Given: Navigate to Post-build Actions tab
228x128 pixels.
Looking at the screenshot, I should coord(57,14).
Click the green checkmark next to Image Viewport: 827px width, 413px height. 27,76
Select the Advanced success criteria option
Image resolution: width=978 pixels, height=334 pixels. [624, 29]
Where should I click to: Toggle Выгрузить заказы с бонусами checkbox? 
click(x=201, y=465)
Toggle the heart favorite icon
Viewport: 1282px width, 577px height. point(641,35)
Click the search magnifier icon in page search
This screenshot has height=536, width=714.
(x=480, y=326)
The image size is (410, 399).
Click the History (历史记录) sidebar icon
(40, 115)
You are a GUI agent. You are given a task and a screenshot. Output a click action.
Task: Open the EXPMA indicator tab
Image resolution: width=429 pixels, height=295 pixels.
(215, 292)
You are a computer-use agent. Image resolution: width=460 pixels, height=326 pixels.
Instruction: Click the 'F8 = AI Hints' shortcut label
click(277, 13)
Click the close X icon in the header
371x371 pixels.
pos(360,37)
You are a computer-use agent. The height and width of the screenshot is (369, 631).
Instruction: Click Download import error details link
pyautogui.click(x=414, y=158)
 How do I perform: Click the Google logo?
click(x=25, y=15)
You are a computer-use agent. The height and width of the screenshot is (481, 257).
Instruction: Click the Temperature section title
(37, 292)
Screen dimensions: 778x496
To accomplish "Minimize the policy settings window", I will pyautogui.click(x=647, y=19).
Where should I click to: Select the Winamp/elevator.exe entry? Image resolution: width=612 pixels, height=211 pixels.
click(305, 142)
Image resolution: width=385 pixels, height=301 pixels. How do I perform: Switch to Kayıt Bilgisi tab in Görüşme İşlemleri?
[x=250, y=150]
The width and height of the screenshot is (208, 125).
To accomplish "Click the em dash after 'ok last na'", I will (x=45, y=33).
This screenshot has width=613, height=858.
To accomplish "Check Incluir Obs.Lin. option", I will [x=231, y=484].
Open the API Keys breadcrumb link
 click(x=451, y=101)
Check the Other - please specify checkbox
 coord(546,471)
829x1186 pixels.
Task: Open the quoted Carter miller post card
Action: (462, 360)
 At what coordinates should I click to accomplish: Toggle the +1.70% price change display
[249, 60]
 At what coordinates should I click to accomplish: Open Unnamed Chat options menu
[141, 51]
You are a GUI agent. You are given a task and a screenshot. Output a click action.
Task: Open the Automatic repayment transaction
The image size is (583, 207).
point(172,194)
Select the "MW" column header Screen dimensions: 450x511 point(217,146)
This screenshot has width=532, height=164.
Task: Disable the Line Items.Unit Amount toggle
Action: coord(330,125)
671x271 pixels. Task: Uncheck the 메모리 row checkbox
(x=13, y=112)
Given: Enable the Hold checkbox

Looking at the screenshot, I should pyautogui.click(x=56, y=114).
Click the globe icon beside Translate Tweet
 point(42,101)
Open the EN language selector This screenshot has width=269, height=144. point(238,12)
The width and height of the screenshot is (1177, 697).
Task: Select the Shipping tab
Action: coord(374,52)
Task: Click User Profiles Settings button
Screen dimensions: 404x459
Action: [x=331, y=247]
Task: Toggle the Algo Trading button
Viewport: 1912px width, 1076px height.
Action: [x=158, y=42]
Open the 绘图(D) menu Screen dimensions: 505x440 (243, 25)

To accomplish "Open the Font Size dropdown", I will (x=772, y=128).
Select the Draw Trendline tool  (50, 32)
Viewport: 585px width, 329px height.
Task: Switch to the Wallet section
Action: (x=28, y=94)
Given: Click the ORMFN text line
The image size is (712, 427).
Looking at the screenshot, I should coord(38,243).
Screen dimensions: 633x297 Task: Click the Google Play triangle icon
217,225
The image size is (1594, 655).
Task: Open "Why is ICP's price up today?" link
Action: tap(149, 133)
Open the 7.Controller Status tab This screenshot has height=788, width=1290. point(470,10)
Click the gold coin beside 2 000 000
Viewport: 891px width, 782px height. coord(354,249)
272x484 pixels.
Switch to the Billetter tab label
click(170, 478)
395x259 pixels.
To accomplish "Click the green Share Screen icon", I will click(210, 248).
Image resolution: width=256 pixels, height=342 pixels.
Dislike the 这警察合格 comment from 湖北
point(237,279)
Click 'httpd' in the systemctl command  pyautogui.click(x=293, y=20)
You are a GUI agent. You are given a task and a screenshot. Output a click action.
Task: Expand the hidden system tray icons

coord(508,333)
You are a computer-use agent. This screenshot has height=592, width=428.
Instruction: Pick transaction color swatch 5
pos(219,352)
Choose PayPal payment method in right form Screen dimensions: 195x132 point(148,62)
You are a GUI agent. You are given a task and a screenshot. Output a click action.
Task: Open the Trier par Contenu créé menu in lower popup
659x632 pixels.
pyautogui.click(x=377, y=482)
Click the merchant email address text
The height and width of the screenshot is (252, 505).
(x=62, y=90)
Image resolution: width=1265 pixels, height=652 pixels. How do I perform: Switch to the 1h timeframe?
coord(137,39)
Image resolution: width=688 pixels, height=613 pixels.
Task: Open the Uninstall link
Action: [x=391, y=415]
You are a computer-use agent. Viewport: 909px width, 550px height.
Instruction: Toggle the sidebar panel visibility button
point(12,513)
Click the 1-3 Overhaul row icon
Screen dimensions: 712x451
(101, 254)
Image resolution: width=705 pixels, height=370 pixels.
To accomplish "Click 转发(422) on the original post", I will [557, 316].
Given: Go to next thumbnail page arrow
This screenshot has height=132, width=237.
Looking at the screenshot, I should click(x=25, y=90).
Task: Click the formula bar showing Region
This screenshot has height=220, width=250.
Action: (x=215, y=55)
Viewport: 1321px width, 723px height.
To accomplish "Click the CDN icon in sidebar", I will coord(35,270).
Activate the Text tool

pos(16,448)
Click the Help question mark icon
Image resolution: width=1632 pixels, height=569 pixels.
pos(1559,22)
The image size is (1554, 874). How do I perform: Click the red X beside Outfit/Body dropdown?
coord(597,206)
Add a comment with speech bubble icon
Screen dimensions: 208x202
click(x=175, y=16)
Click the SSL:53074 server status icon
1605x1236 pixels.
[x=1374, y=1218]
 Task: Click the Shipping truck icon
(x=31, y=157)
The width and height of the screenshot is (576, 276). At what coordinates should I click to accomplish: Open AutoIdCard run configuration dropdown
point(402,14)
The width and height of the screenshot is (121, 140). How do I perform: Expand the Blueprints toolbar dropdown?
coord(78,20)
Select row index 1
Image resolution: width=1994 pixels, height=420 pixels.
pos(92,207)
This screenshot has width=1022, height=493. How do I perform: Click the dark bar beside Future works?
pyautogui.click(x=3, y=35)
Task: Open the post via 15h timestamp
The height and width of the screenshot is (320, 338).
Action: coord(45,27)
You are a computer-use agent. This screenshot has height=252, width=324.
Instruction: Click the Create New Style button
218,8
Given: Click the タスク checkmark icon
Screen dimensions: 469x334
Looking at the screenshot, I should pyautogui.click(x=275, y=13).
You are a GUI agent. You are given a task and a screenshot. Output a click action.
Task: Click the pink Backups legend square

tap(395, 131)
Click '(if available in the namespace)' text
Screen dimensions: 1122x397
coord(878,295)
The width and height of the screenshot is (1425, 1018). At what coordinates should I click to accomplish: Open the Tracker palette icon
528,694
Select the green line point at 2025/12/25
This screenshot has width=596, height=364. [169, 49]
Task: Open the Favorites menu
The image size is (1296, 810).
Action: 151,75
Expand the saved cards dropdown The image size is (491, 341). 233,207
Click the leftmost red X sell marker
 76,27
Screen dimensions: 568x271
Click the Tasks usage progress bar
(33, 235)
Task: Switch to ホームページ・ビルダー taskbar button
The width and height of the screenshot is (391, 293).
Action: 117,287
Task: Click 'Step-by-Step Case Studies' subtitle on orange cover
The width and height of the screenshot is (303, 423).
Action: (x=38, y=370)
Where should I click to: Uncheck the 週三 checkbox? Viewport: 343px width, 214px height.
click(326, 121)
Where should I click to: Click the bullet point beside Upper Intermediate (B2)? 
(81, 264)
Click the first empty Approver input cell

Given instruction: Revise the material from its first line through the line containing "Image resolution: width=978", inclusive, so that "green checkmark" becomes "blue checkmark" and nothing else changes.

Result of the exercise:
Given: Navigate to Post-build Actions tab
228x128 pixels.
Looking at the screenshot, I should coord(57,14).
Click the blue checkmark next to Image Viewport: 827px width, 413px height. 27,76
Select the Advanced success criteria option
Image resolution: width=978 pixels, height=334 pixels. [624, 29]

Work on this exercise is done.